In diplomatic terms the Grand Embassy largely failed because of Moscow’s ignorance of current European politics and consequent poor timing. Efforts to buttress the anti-Ottoman alliance proved unavailing: Muscovy’s allies made peace with the Turks at the congress of Karlowitz in January 1699, a step that left Peter livid at Austrian and Venetian perfidy, ‘taking no more notice of him than a dog’. The embassy arrived too late to influence the Treaty of Ryswick of September 1697 ending the War of the League of Augsburg or the treaty between the Holy Roman Empire and France a month later. Still, Peter met several European counterparts, especially the military hero William of Orange (William III of England), Frederick III (elector of Brandenburg and soon to be king in Prussia), Emperor Leopold I, and Augustus II (elector of Saxony and newly elected king of Poland-Lithuania). Peter’s instant friendship with the flamboyant Augustus II, together with Moscow’s vigorous support of his election to the Polish throne, soon translated into an alliance aimed against Sweden. Moreover, the muddled Muscovite diplomacy showed that they must maintain permanent representation at the main European courts and provide longer training for those serving abroad. Dr Postnikov’s linguistic facility and European experience, for example, resulted in appointment to the Muscovite delegation to the congress of Karlowitz and ultimately side-tracked his medical career in favour of diplomatic service in France, where he died in about 1709.

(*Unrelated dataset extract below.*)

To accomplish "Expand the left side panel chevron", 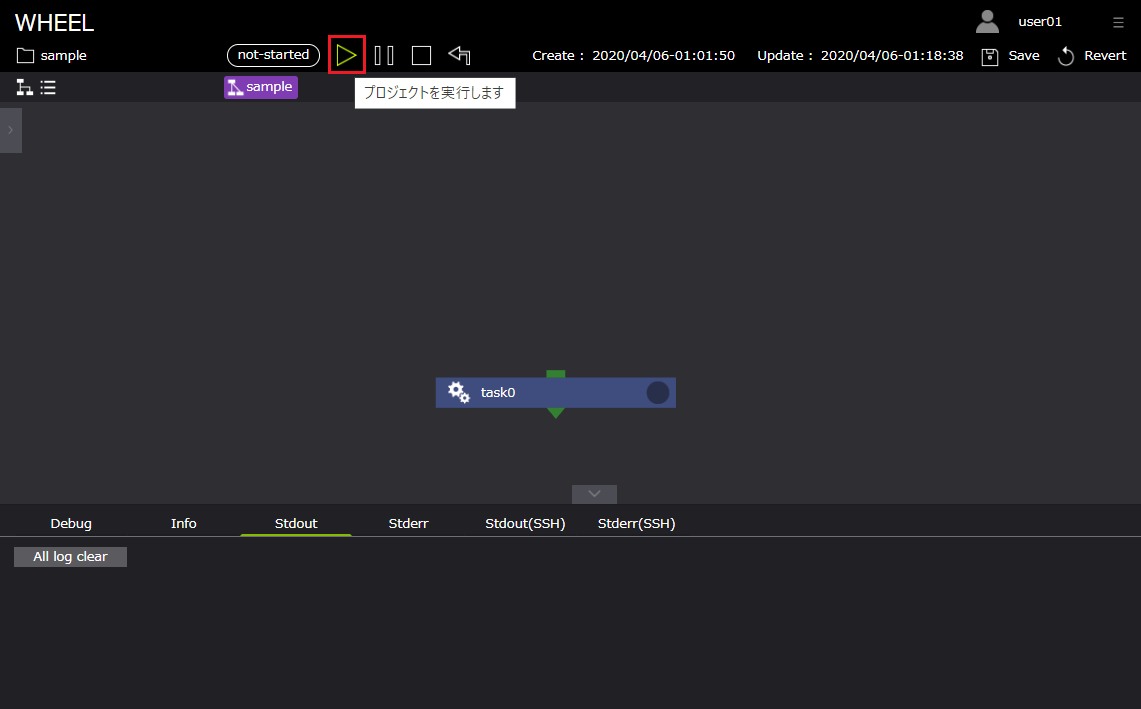I will [10, 130].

As regards recruitment of skilled manpower, intellectual and cultural broadening, the entire experience reaped manifold rewards and left vivid impressions. The host governments strove to impress the tirelessly inquisitive and shyly charming tsar. His portrait in armour was painted in Holland and England by Aert de Gelder and Godfrey Kneller. He saw all the local sights, from Antony van Leeuwenhoek’s microscopic glasses and Fredrik Ruysch’s anatomical museum to Dresden’s famous Kunstkammer and Isaac Newton’s English mint, hospitals, botanical gardens, theatres, industrial enterprises, government and church institutions. The German polymath Gottfried von Leibniz failed to win an audience, but transmitted ambitious proposals through Lefort’s son. Peter observed mock naval engagements in Holland and England, spent much time in shipyards, drank prodigiously, and twice rammed other vessels while sailing an English yacht on the Thames. The versatile and extravagant Marquis of Carmarthen enthralled the tsar with his nautical innovations and helped obtain a monopoly on importing tobacco to Russia via financial machinations and the gift of the Royal Transport, the most modern experimental ship in the English navy. Furthermore, Carmarthen assisted in recruiting such English ‘experts’ as professor of mathematics Henry Farquharson, shipwrights Joseph Nye and John Deane, and engineer John Perry. All played crucial parts in building the new Russian navy.